Pickering is diplomacy itself when asked about problems faced by individual European countries. “In all European countries we face a common challenge which is to explain to our electorate that we are all, on average, living longer and that that will have an impact on the work/retirement balance to pay for our pensions. We have far more in common with one and other that we have differences,” he says.
“In countries where expectations are unrealistically high then those expectations will have to be trimmed and I see the role of organisations such as the EFRP, since we are non-partisan, to use our influence to create an environment in Europe that doesn’t blame anybody for the need to cut back on expectations.
“It’s good news we’re all living longer but it just means we have to change our way of life. If people like the EFRP can raise the issue then it’s easier for politicians to follow than it is for them to stand up and be counted because there aren’t really any votes in tackling pension reform.”
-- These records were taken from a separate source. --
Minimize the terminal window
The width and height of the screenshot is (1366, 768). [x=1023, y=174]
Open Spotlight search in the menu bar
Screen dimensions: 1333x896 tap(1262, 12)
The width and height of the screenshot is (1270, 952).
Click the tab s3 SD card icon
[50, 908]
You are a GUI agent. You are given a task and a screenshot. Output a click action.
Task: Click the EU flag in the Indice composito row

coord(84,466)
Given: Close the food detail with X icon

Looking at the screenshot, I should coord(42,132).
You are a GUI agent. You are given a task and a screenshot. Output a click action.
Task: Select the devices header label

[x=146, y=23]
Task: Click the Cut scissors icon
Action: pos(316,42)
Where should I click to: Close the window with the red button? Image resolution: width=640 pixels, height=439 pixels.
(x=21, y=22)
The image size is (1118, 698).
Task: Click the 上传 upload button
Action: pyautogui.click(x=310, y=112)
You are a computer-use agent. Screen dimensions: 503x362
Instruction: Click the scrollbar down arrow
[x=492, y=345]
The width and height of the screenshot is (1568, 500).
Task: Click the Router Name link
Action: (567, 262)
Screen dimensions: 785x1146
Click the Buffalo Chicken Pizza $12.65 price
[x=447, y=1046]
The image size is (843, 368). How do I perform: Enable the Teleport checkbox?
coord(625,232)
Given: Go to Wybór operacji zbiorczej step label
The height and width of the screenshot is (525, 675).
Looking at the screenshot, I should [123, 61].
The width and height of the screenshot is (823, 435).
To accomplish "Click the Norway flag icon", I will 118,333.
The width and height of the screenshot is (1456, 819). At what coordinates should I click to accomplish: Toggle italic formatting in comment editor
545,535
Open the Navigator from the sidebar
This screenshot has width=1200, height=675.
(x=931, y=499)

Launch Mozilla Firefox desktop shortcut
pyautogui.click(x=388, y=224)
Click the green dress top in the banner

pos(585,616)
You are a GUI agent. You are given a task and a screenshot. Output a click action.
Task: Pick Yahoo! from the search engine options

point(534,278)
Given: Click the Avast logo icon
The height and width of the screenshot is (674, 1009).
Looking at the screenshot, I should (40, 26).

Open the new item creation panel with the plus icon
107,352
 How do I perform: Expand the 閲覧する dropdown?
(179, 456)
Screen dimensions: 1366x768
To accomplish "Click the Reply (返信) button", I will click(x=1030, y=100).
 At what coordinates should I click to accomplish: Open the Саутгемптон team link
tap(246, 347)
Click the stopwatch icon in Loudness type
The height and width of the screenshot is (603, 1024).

One success for the EFRP, for example, is it influence on the European occupational pensions directive. By all accounts, the EFRP has been effective in its input and it now claims to support the compromise position. Pickering says they need to ensure the proposals are technically workable. “Beyond that we would not like to do anything that undermines the work of the Spaniards.”
“We’ve waited 10 years for this directive. It doesn’t make things any less liberal in those countries who have liberal set ups and it provides a little more liberality in other countries and it does get us a step closer to pan European pensions.”
He gives short shrift to those critics suggesting the directive ought to include more social issues. “This directive isn’t the place to be dealing with them so we shall be doing our damndest to persuade parliament.
“The Parliament has already had a significant effect on the way in which the council responded to the commission’s initial draft and I think that parliament ought to acknowledge when it’s winning and it ought to capitalise on its gains, get the directive though so that we can all move on to the next stage.
“In making sure that having got pensions their proper pace within the financial services action plan then we can move on to more substantive issues facing the European pensions schemes.”
The most obvious of which is the issue of tax harmonisation. A favourable verdict in the Danner case was widely welcomed across Europe. Pickering hopes that it will give impetus to a political solution to the problem.
“It will hopefully stiffen the resolve of those who want to seek a sensible tax regime through the political route because while I don’t deny the right of anyone to take a case to court, court rulings provide somewhat shifting sands upon which to build a pensions infrastructure. I’d rather that we had a sensible political agreement.”
First things first, and the directive needs to pass through its second reading. “I think that if the Danes can bring home the bacon, as it were, then with open co-ordination and sensible debate between the social partners and the technicians then there’s an awful lot of positive things to play for across Europe.”